Kami pun menyudahi dinner. Ka Mia menungguku hingga naik bajaj. Ah, sungguh malam yang berkesan dalam kebersamaan dengan saudari seperti Ka Mia.
***
Sesampai di rumah, kurebahkan diri ini di tempat tidur, menatap langit-langit kamar yang tak begitu tinggi. Pandangan kualihkan ke sebelah kanan tempat tidur. Ada sebuah diary biru yang tergembok.

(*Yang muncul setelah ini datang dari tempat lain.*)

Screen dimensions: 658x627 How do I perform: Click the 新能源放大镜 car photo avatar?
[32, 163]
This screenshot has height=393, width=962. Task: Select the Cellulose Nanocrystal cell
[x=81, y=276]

Aku buka dompetku dan kukeluarkan sebuah kunci di sela-sela saku
dalamnya. Gembok 'blue diary' itu pun kubuka. Kuraih ballpoint tepat di
samping kananku. Baru saja tangan ini tergerak untuk menulis, terdengar sebuah dering dari HP-ku. Kuraih HP dan terteralah sebuah pesan dari YM-ku.

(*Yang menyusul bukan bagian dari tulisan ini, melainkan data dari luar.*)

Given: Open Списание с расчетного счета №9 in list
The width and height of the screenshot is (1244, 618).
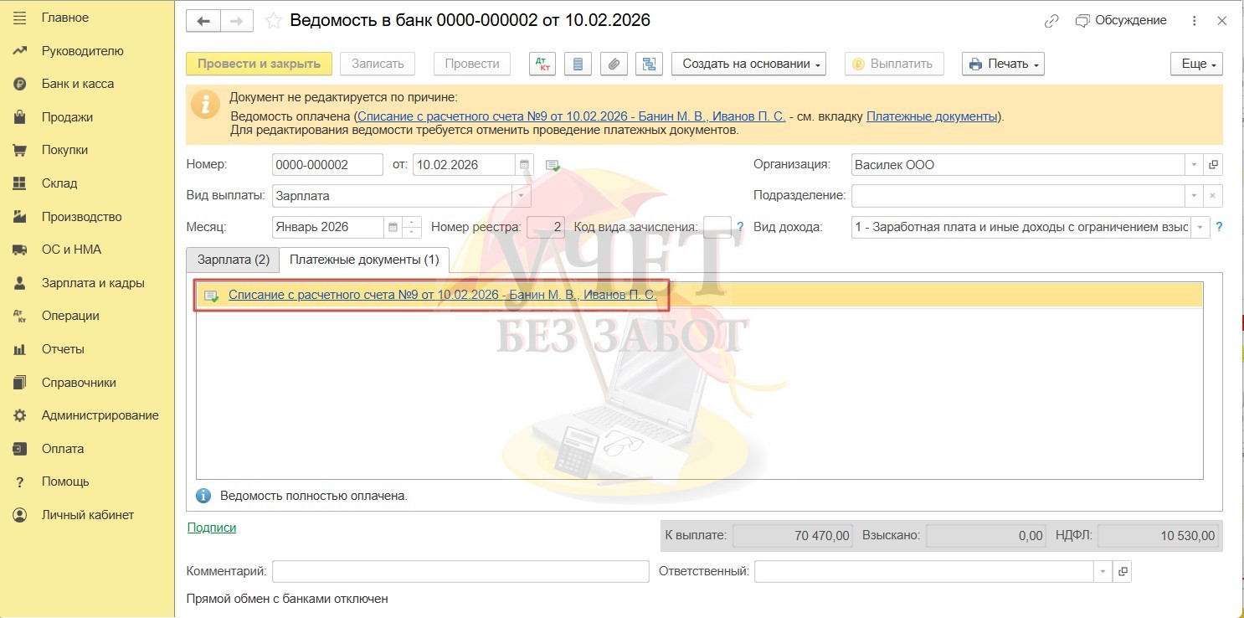Looking at the screenshot, I should 442,296.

"Asslm. Dhir, gmana nih kabarnya? lagi deactive FB ya?"
Ah... Rasa yang tak biasa itu muncul lagi, tepat di hari ke-7 aku mendeaktif akun FBku. Kenapa nama seorang ikhwan yang tertera di YM-ku menyadari bahwa aku sedang mendeaktif FB-ku? Kata-kata Ka Mia pun terngiang:
"...Kalo memang di sekitarmu ada ikhwan yang dirasa cocok denganmu, coba aja kamu ajukan diri, bilang ke Mbak Syifa..."

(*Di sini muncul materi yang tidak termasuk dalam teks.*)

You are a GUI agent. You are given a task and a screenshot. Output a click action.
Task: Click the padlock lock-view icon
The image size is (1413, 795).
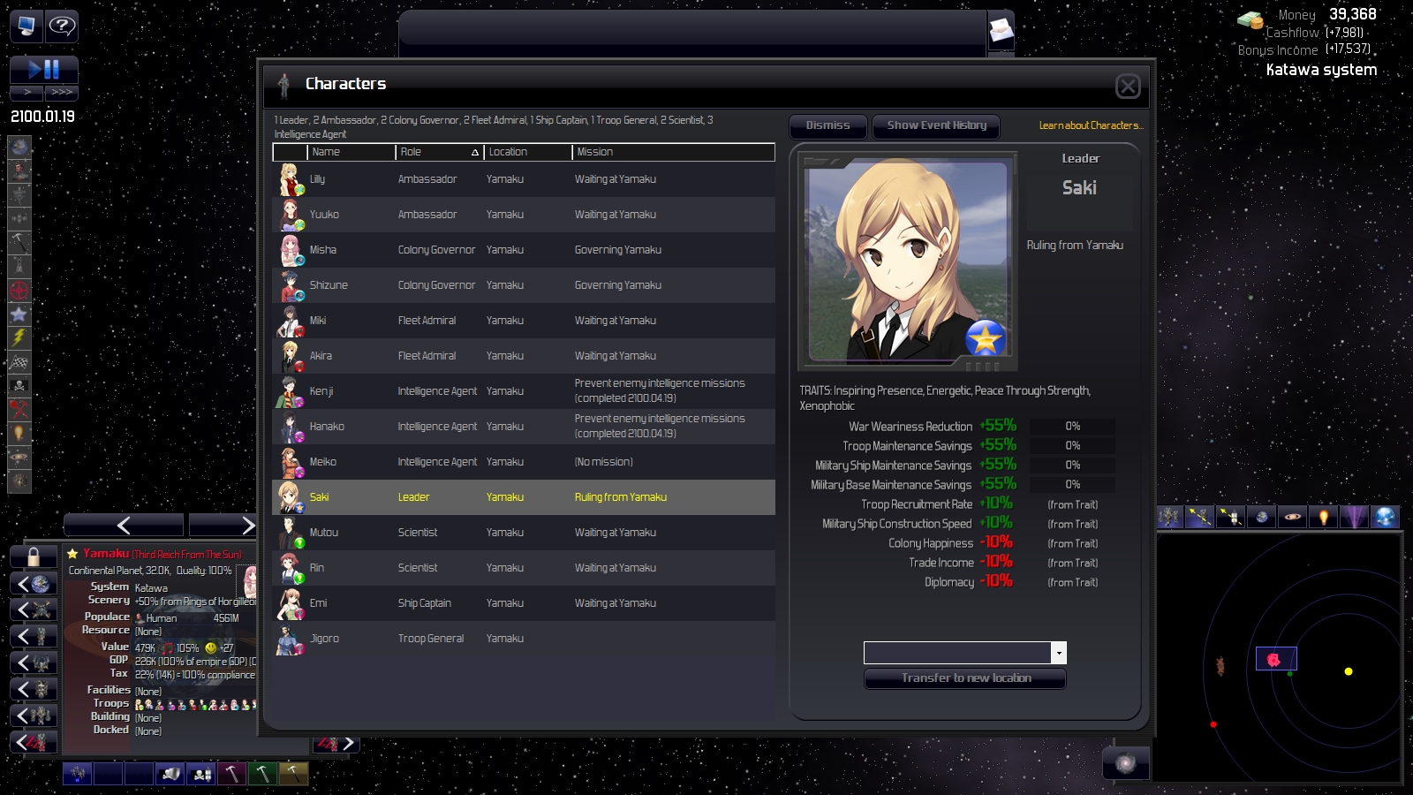tap(34, 557)
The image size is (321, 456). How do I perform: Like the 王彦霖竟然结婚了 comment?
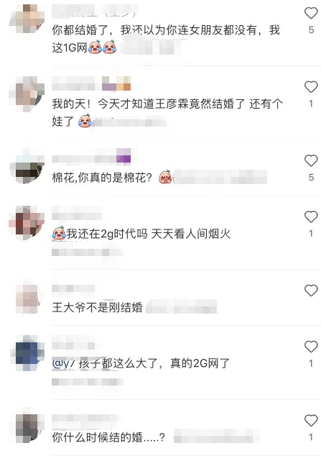311,87
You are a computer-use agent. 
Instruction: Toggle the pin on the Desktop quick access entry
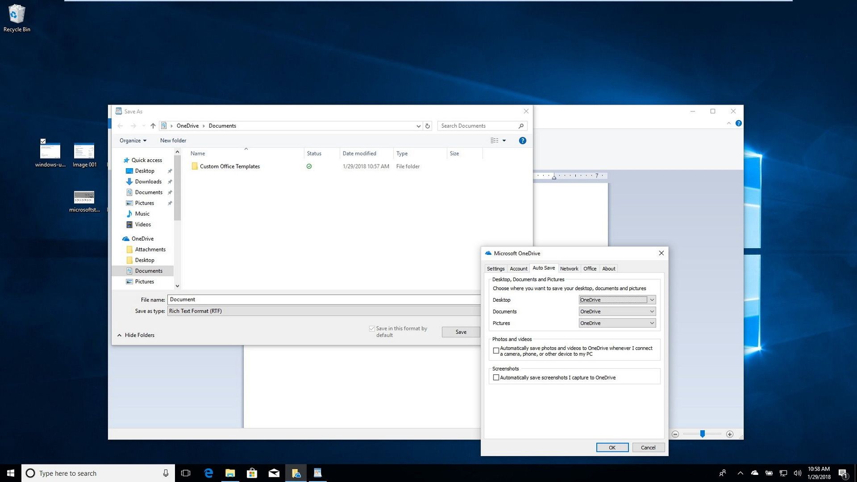coord(170,171)
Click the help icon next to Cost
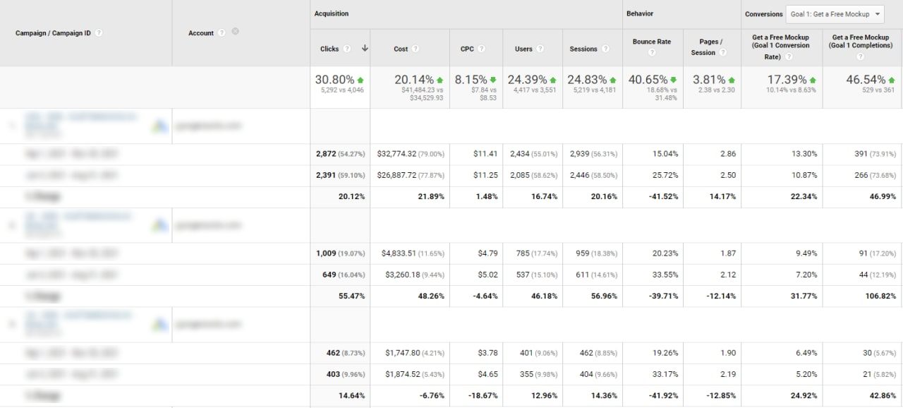Image resolution: width=903 pixels, height=408 pixels. (x=416, y=49)
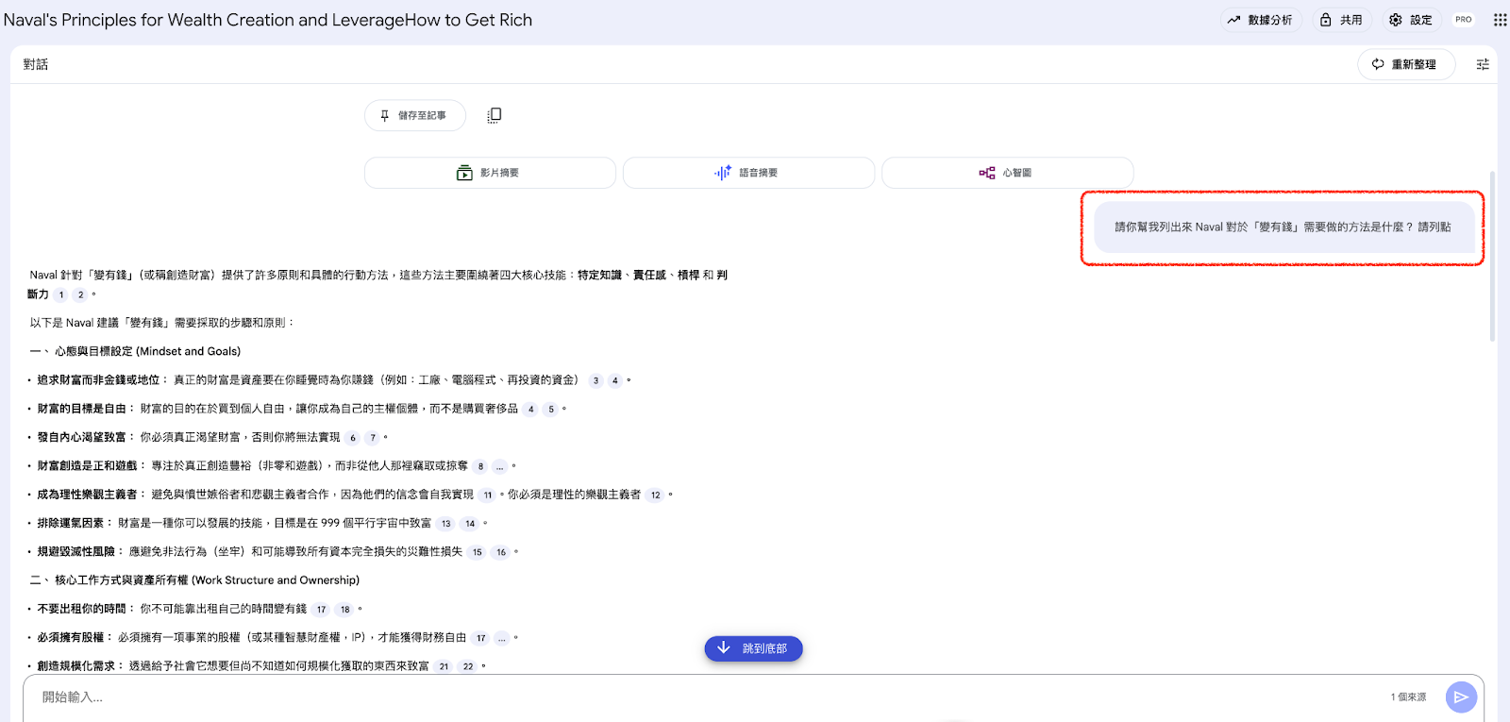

"...Kalo memang di sekitarmu ada ikhwan yang dirasa cocok denganmu, coba aja kamu ajukan diri, bilang ke Mbak Syifa..."
"...Kalo memang di sekitarmu ada ikhwan yang dirasa cocok denganmu, coba aja kamu ajukan diri, bilang ke Mbak Syifa..."
Segera kutepis kata-kata itu dan mencoba menepis rasa yang terlanjur ada. Tak terasa, bulir-bulir hangat itu membasahi pipi. Kugerakkan tangan ini untuk menulis dalam 'blue diary'.
Jika anugrah itu membahagiakan
Maka cinta yang [katanya] merupakan anugrah dariNYA
Seharusnya juga membahagiakan
Namun adakalanya
Ada yang merasa tak bahagia dengan cinta
Atau janganlah terlalu dini menyebutnya cinta
Mari kita sebut saja sebuah rasa
Rasa yang berbeda
Yang [lagi-lagi katanya] menggetarkan jiwa
Aha
Mungkin memang belum saatnya
Rasa itu ada
Hingga diri merasa nista dengan rasa
Atau jangan-jangan rasa yang ada
Didominasi oleh nafsu sebagai manusia
Jika itu permasalahannya
Maka titipkanlah rasa pada SANG PENGUASA
Biarkan ia yang belum saatnya, bersamaNYA
Biarkan waktu yang kan menjawabnya
Hingga Dia mengembalikan rasa itu jika saatnya tiba
Wanita... Wanita...
Slalu saja
Bermain dengan rasa
Maka mendekatlah padaNYA
Agar rasa yang belum saatnya
Tetap terjaga
Agar rasa yang ada
Tak membuat hati kecewa
Agar rasa yang dirasa
Tak membuat jauh dariNYA
Biarkanlah diri merasa nista dengan rasa
Jika ternyata nafsu tlah menunggangi ia yang belum saatnya
Hingga akhirnya membuat diri menangis pilu karenanya
Menangis karena menyadari bahwa dirinya masih rapuh ternyata
Masih perlu belajar bagaimana mengelola rasa yang belum saatnya
Ya Rabbana
Hamba titipkan rasa yang belum saatnya
Agar ia tetap suci terjaga
Hingga waktunya tiba
Ah... Aku bukanlah akhwat tangguh yang bisa memperjuangkan rasa yang terlanjur ada. Aku hanya akhwat biasa yang tak sanggup akan rasa yang belum saatnya, karena aku bukanlah Khadijah yang mulia.